This repository contains the implementation and testing code of different deep networks for the traffic flow prediction problem.
Each of the main folders is dedicated to a specific deep learning network. Some of them were taken and modified from other repositories associated with the source paper, while others are our original implementations. Here it is an exhaustive list:
- ST-ResNet. Folder for [1]. The original source code is here.
- MST3D. Folder with our original implementation of the model described in [2].
- Pred-CNN. Folder for [3]. The original repository is here.
- ST3DNet. Folder for [4]. The starting-point code can be found here.
- STAR. Folder for [5]. Soure code was taken from here.
- 3D-CLoST. Folder dedicated to a model created during another research at Università Bicocca.
- STDN. Folder referring to [6]. This folder is actually a copy of this repository, since it was never used in our experimentes.
- Autoencoder. Main folder of this repository, containing the implementation of new models for traffic flow prediction based on encoder-decoder architecture.
The contents of these folders can be a little different from each other, accordingly to the structure of the source repositories. Nevertheless, in each of them there are all the codes used to create input flow volumes, training and testing the models for single step prediction, and to evaluate performance on multi step prediction and transfer learning experiments.
The remaining folders are:
- baselines. Contains the code implementing Historical Average and ARIMA approaches to the traffic flow prediction problem.
- data. Folder where source data should be put in.
- helpers. Contains some helpers code used for data visualization or to get weather info through an external API.
STREEDNet (Spatio Temporal REsidual Encoder-Decoder Network) is the new framework developed in this research. Its implementation is in streednet.py. Its architecture is shown in the next figure. The main sections are Encoder, Cascade CMUs and Decoder. The encoder models the spatial dependencies of the four input frames, independently. Cascade CMUs are used like in [3] to model temporal dependencies. The decoder finally computes the predicted image of traffic flows.
The encoder contains a start convolution layer, L encoder blocks and a final convolution layer. An encoder block has a residual unit and a down-sampling layer. This structure is represented in the next picture.

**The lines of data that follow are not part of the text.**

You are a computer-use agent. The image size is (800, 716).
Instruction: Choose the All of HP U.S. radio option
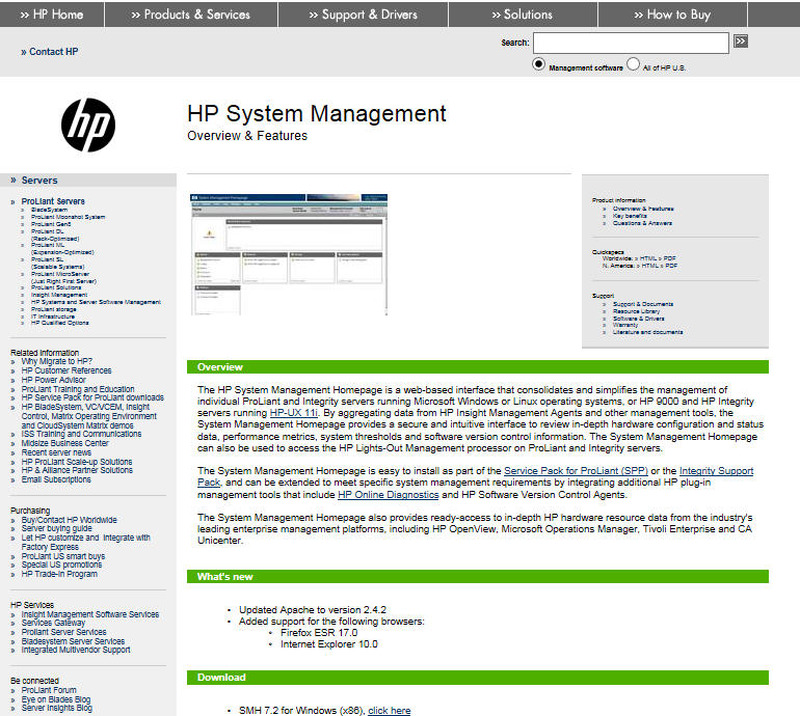pyautogui.click(x=633, y=64)
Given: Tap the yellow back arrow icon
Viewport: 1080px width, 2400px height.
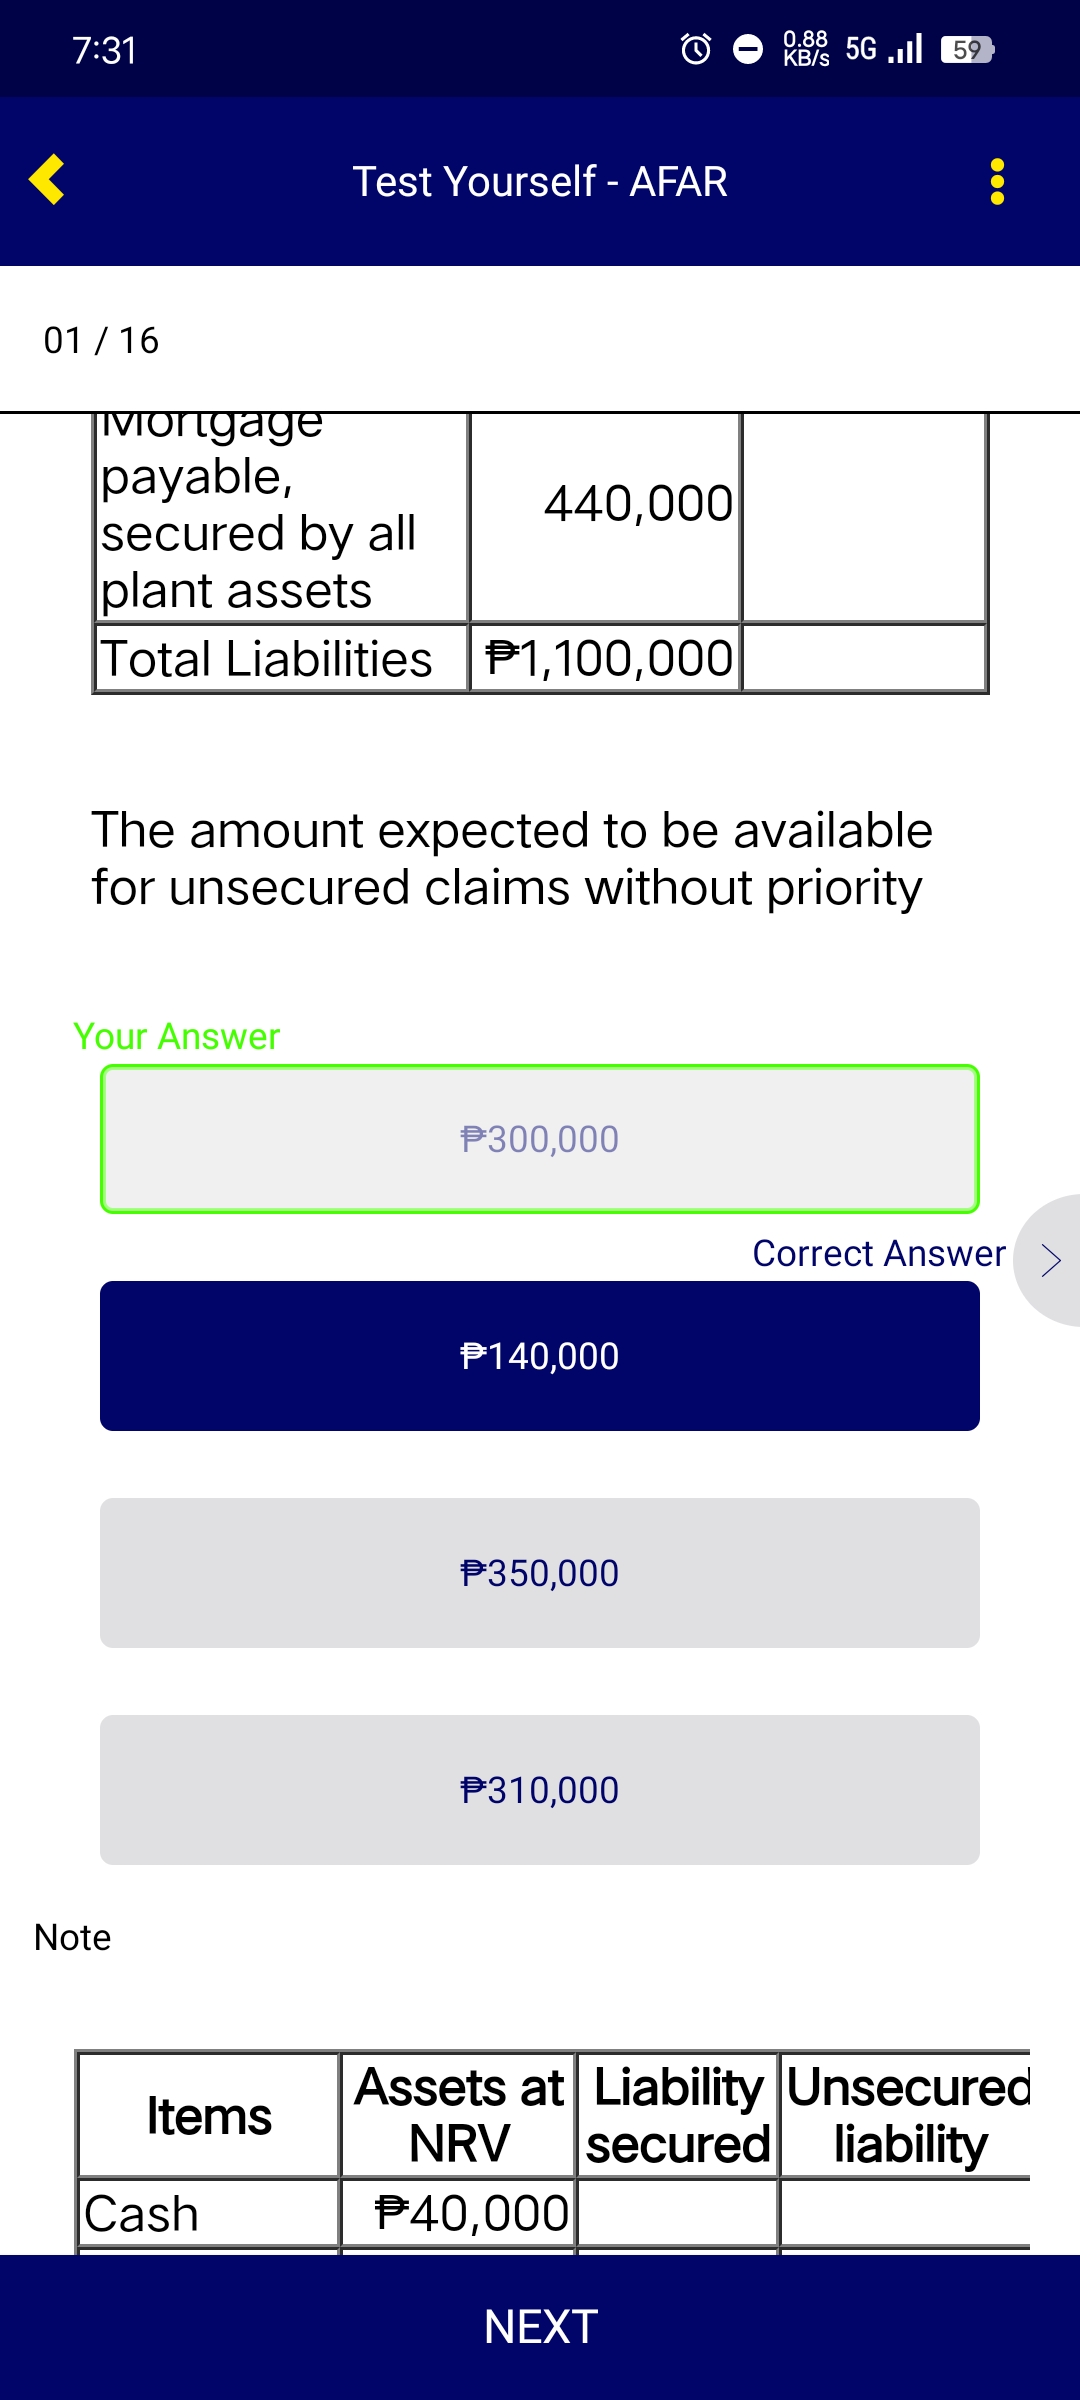Looking at the screenshot, I should (x=47, y=181).
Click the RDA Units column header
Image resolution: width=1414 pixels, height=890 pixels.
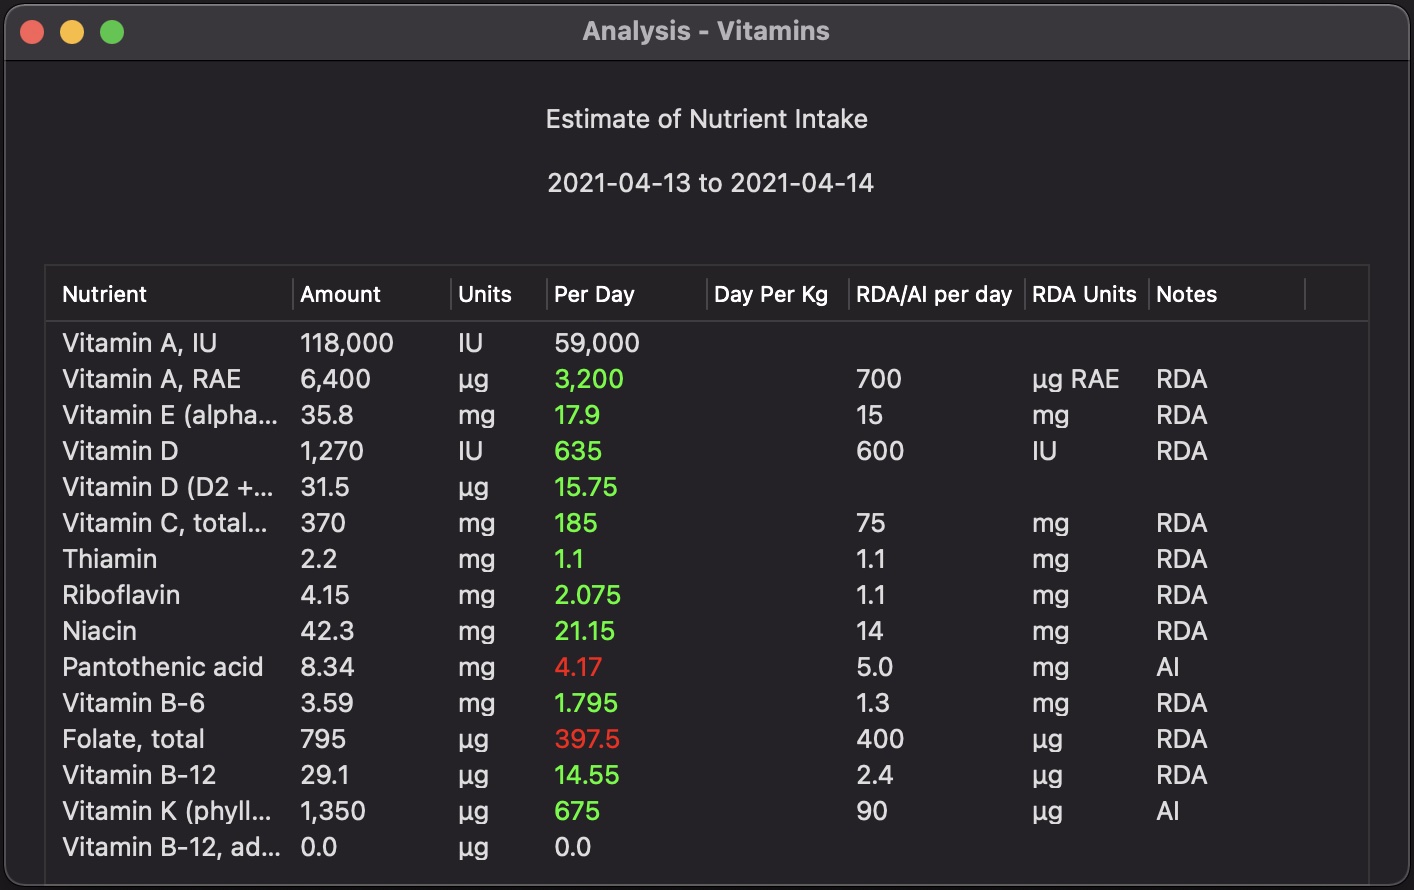click(1084, 294)
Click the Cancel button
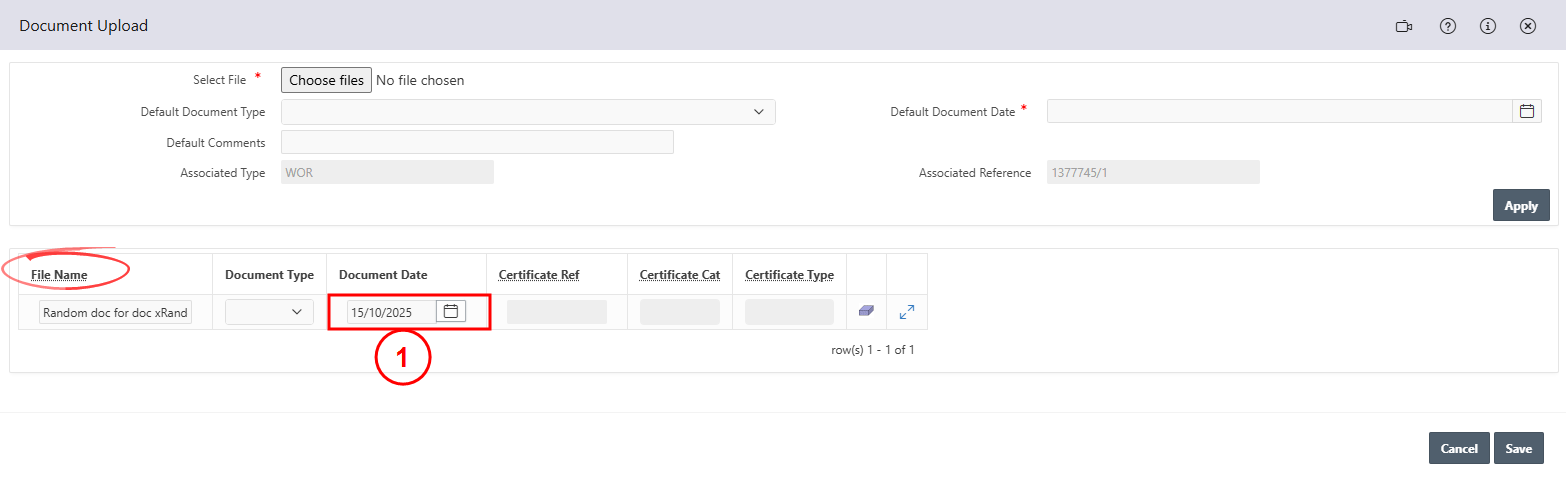The width and height of the screenshot is (1566, 484). coord(1459,448)
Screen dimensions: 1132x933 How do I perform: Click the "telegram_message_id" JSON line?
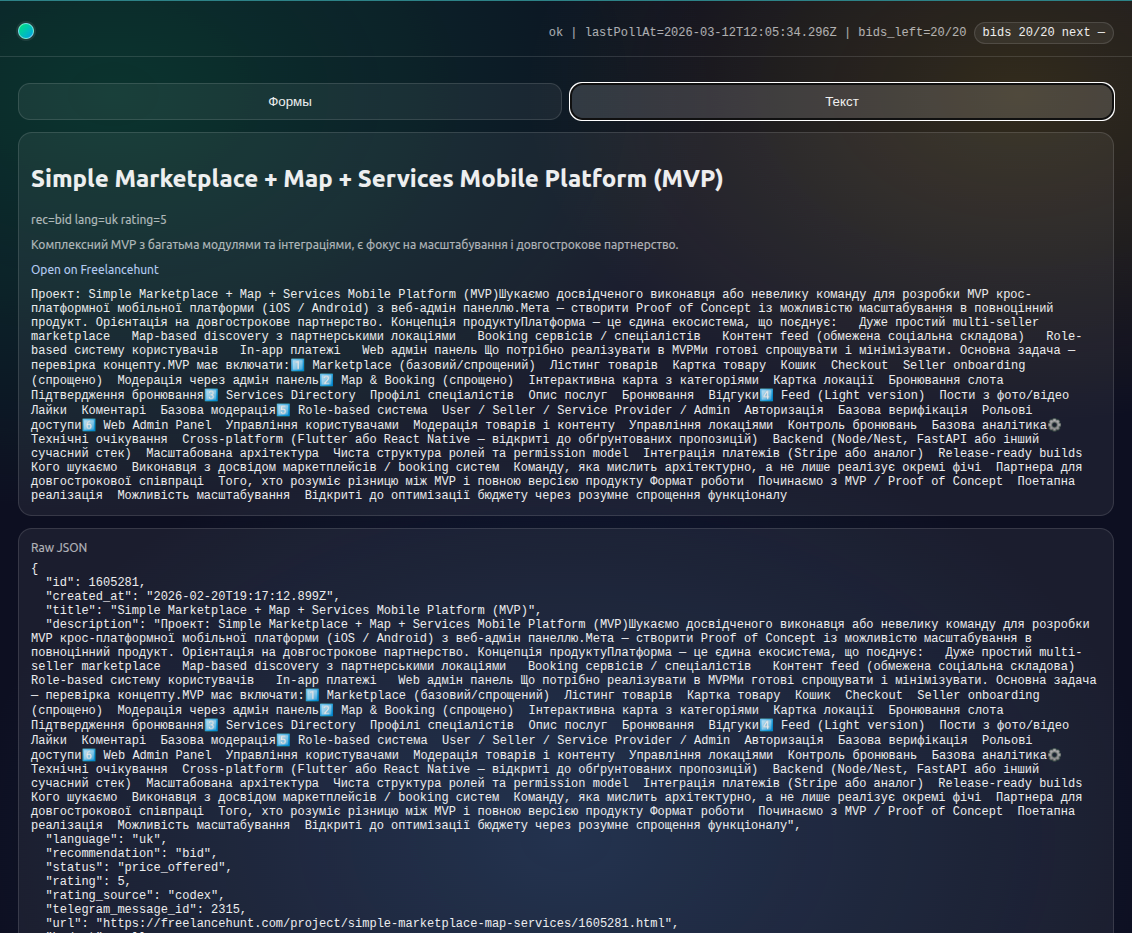pos(145,909)
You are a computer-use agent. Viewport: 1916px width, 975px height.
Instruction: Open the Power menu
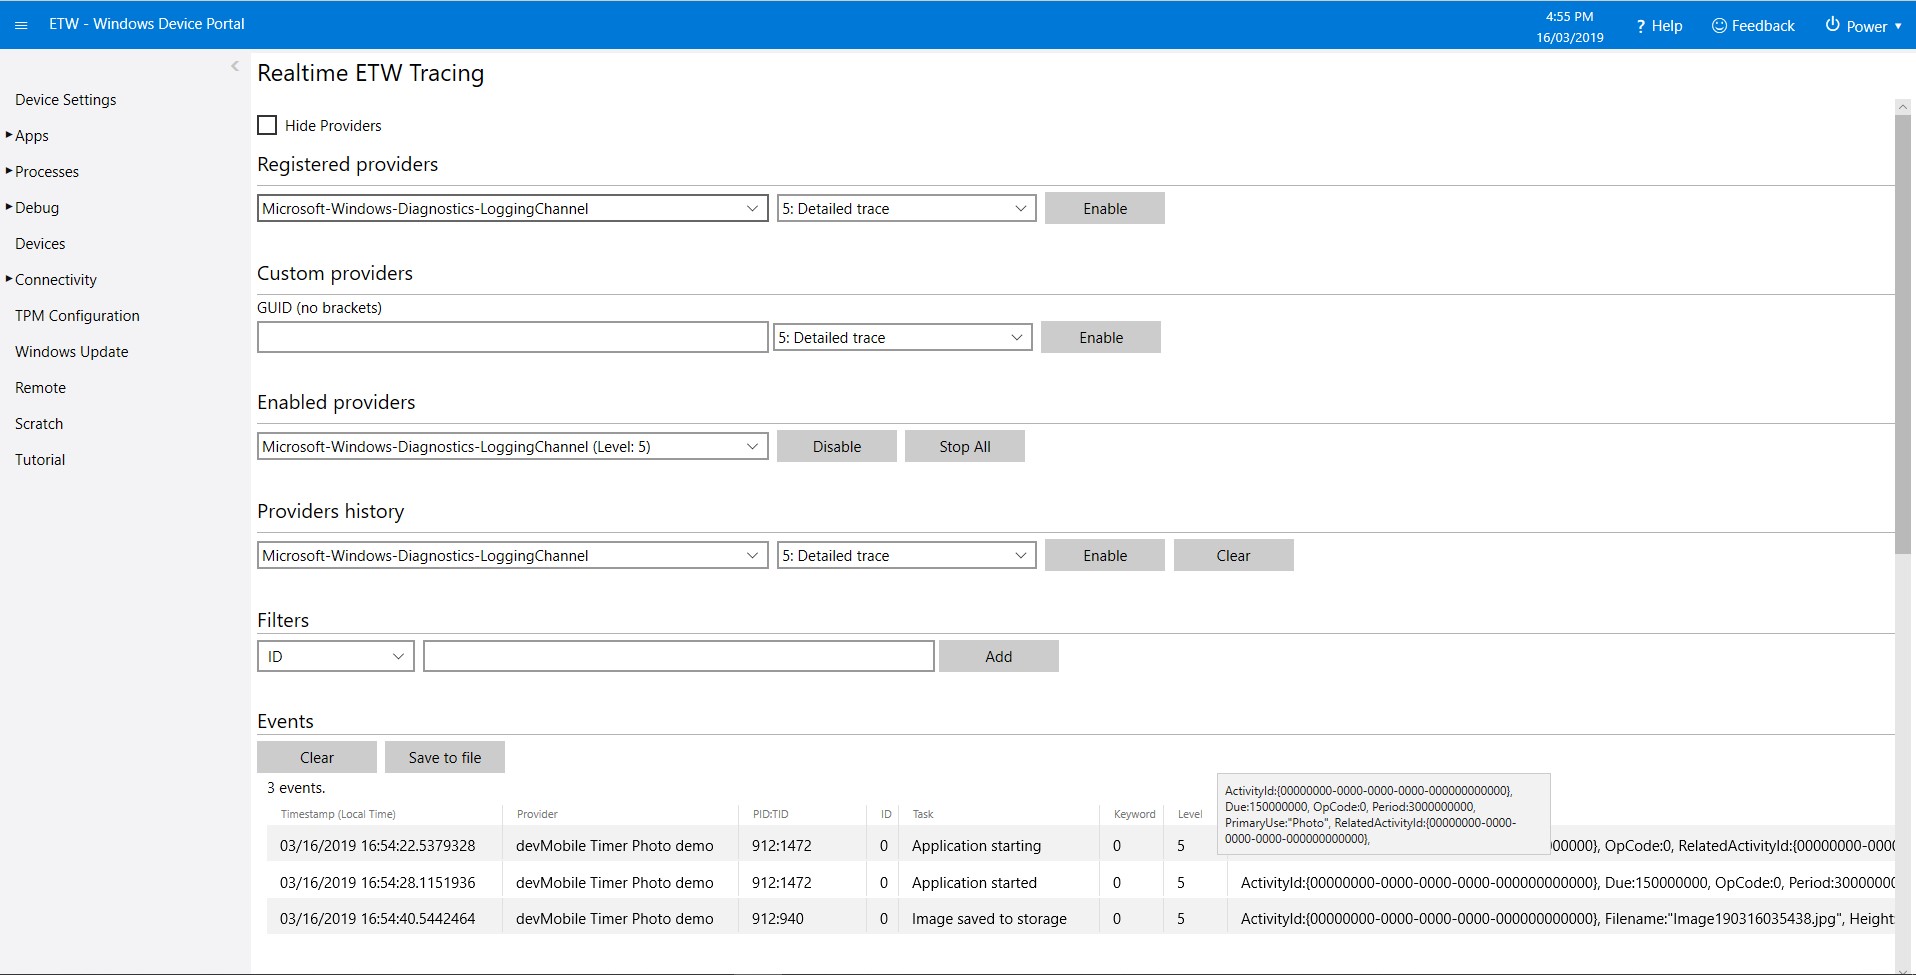coord(1863,26)
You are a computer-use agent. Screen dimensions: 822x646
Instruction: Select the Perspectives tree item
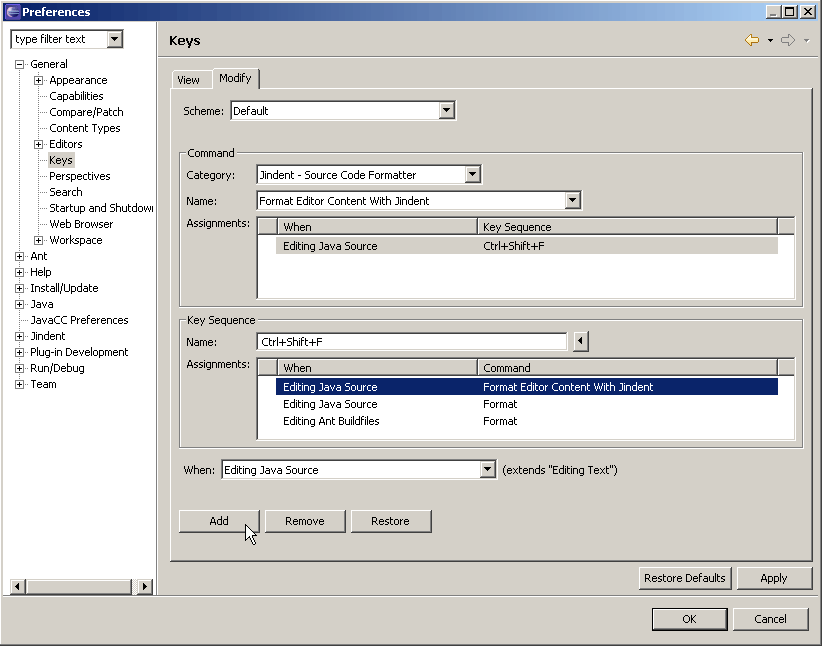pos(79,176)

The decoder is almost symmetrical with respect to the encoder. It contains a start and an end convolution layer and L decoder blocks. In each decoder block there are an up-sampling layer and a residual unit, with a skip connection which allows informations to flow directly from the encoder. Furthermore, we inserted channel and spatial attention before the last convolution. Their implementation is similar to the ones described in [7] and [8].
[1] Zhang, Junbo, Yu Zheng, and Dekang Qi. "Deep spatio-temporal residual networks for citywide crowd flows prediction." Proceedings of the AAAI Conference on Artificial Intelligence. Vol. 31. No. 1. 2017.
[2] Chen, Cen, et al. "Exploiting spatio-temporal correlations with multiple 3d convolutional neural networks for citywide vehicle flow prediction." 2018 IEEE international conference on data mining (ICDM). IEEE, 2018.
[3] Xu, Ziru, et al. "PredCNN: Predictive Learning with Cascade Convolutions." IJCAI. 2018.
[4] Guo, Shengnan, et al. "Deep spatial–temporal 3D convolutional neural networks for traffic data forecasting." IEEE Transactions on Intelligent Transportation Systems 20.10 (2019): 3913-3926.
[5] Wang, Hongnian, and Han Su. "STAR: A concise deep learning framework for citywide human mobility prediction." 2019 20th IEEE International Conference on Mobile Data Management (MDM). IEEE, 2019.
[6] Yao, Huaxiu, et al. "Revisiting spatial-temporal similarity: A deep learning framework for traffic prediction." Proceedings of the AAAI conference on artificial intelligence. Vol. 33. No. 01. 2019.
[7] Liu, Yang, et al. "Attention-based deep ensemble net for large-scale online taxi-hailing demand prediction." IEEE Transactions on Intelligent Transportation Systems 21.11 (2019): 4798-4807.
[8] Woo, Sanghyun, et al. "Cbam: Convolutional block attention module." Proceedings of the European conference on computer vision (ECCV). 2018.